Большинство пошло по пути ритуальных клятв верности каноническим формулам в «предисловиях» и «введениях», решительно отказываясь от их действительного использования в качестве сколько-нибудь важных методологических инструментов. Поршнев, один из немногих, «пошел другим путем»: он взялся за всестороннюю и тщательную ревизию самого содержания «опустошившихся» формул. Понятно, что ученые, следующие двумя этими разными путям, не могли избежать стремительного разбегания вплоть до полного непонимания друг друга.

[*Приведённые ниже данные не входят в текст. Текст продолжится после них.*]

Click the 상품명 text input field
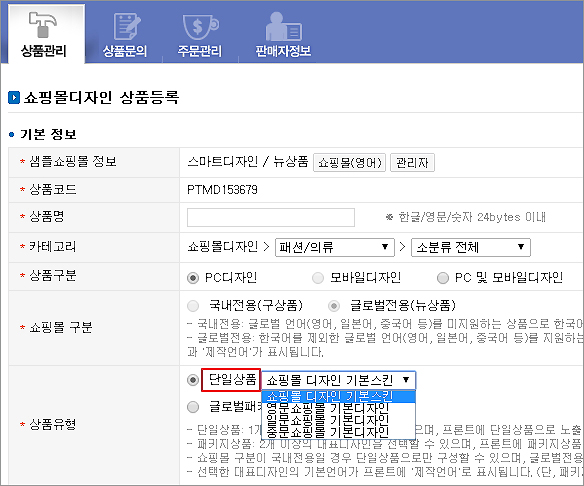[x=271, y=217]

Однако тогда Поршнев не терял надежды, пытаясь разъяснить, что пресловутые «формулы» применимы не только в ритуальных целях:
«Авторы ряда учебников и работ по феодальной эпохе, [...] если и признают на словах функцию подавления и обуздания крестьянства сущностью феодального государства, оставляют далее эту „сущность“ в стороне, не прибегая к ней для объяснения даже самых существенных сторон и изменений феодального государства (например, централизации), объясняя их какими-то другими, неглавными, функциями государства. Но что же это за „сущность“, раз ею нельзя объяснить ничего существенного в истории феодального государства?».
Из приведенных слов видно, что Поршнев использовал аргументацию, которая могла вызвать лишь обратный эффект, а именно — крайне негативную эмоциональную реакцию, значение которой он, как специалист по социальной психологии, обязан был понимать. Ведь фактически Поршнев ловит их на попытке прорвать «с фланга» монополию идеологической надстройки. Он ставит им в упрек именно то, чему в собственном анализе аналогичных процессов в феодальном обществе придавал исключительно важное и безусловно прогрессивное значение! Могли ли такие аргументы достичь целей, к которым стремился Поршнев?
Вторым примером может служить описанный выше в разделе Зоология эпизод с реакцией научного сообщества на скрытое обвинение антропологов в идеализме. Фактически Поршнев не принимал в расчет, что логика эволюции монопольной идеологической надстройки и логика научного познания, обусловливающего эволюцию теоретической концепции, положенной в основу этой надстройки, могут прямо противоречить друг другу.
Однако подчеркну: ценность поршневского анализа средневековой идеологической надстройки, позволяющего понять и суть любой тоталитарной идеологической надстройки, безусловно перевешивает его собственное, не вполне адекватное, восприятие такой надстройки в советском обществе, да и всего этого общества в целом.
И последнее.
После всего сказанного остается один важный вопрос. А можно ли вообще, в соответствии с поршневской методологией и согласуясь с результатами его исследований, скорректировать формационную теорию именно в той части, которая осталась в силу указанной выше профессиональной болезни Поршнева наиболее уязвимой для критики? Чтобы она соответствовала всем фактам последних десятилетий развития человечества, включая события последних десяти лет?
Ведь дело здесь не только в том, чтобы объяснить, скажем, крушение целого ряда коммунистических режимов, но и в том, чтобы показать безусловную прогрессивность в рамках «формационного процесса» этих событий.
Ответ гласит: да, такая возможность существует. Однако изложение соответствующих гипотез, к разработке которых приложил руку и автор этих строк, уже совершенно расходится с задачами настоящего обзора.